EXTRACTED TEXT:
[Haskell-cafe] Re: How to abort a computation within Continuation Monad?

Gleb Alexeyev gleb.alexeev at gmail.com
Tue Nov 20 06:22:41 EST 2007

Dimitry Golubovsky wrote:

> If I have
> callCC $ \exit -> do
>   foo
> ...
> I cannot jump to `exit' from within foo unless `exit' is given to foo
> as an argument.
  As Derek Elkins has written, one of the options is to use delimited 
continuations, see 
http://research.microsoft.com/~simonpj/papers/control/ for Haskell 

But in this case Cont may be enough. If you don't like passing `exit' 
explicitly, you can put in into Reader monad. This is the idea:

import Control.Monad.Cont
import Control.Monad.Reader

type Abortable r a = ReaderT (r -> Cont r r) (Cont r) a

runAbortable :: Abortable a a -> a
runAbortable m = runCont (callCC $ \exit -> runReaderT m exit) id

abort :: r -> Abortable r a
abort x = do
   exit <- ask
   lift (exit x)

DATASET EXCERPT:
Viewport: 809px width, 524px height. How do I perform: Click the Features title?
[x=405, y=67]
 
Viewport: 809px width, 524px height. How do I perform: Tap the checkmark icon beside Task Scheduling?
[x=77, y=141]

JOB: Continue the forum reply about aborting a computation in the continuation monad, starting right after its final line. The data plays no part in what follows.

RESULT OF THIS EXERCISE:
   undefined     -- this hack is needed to make abort polymorphic

test a b c = do
   x <- if a then abort "a" else return 1
   y <- if b then abort "b" else return False
   z <- foo c   -- calling foo without explicit abort continuation
   return $ show (x, y, z)
       where foo True = abort "c"
             foo False = return 5.39

run m = putStrLn (runAbortable m)

main = do run (test False False False)
           run (test False False True)
           run (test False True False)
           run (test True False False)


This implementation is a bit hackish, since it uses undefined to make 
abort polymorphic in return type. You can use rank-2 types to avoid it, 
see http://www.vex.net/~trebla/tmp/ContMonad.lhs by Albert C. Lai.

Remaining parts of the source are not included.